-------- Material to process --------

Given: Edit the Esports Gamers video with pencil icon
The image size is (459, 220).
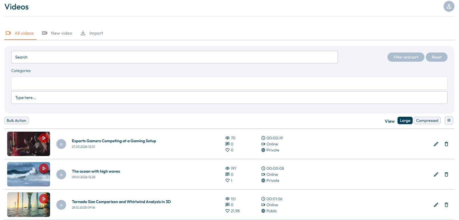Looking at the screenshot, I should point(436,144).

--------
-------- Material to process --------

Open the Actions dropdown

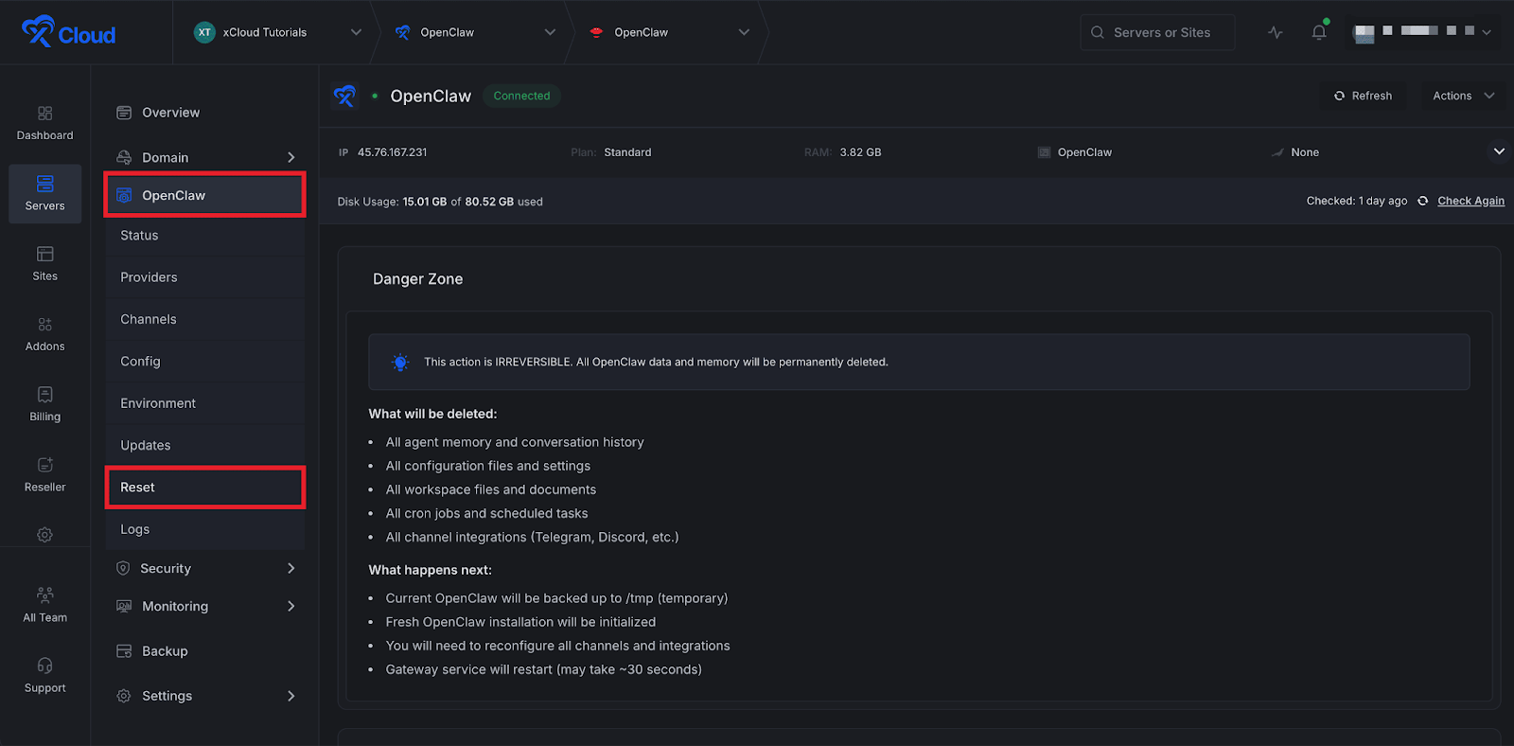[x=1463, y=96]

--------

▸ Work to do: Extract each line from the entries above that contains the word "icon". Case counts, so match the capitalization exactly.

▸ Response for this exercise:
Given: Edit the Esports Gamers video with pencil icon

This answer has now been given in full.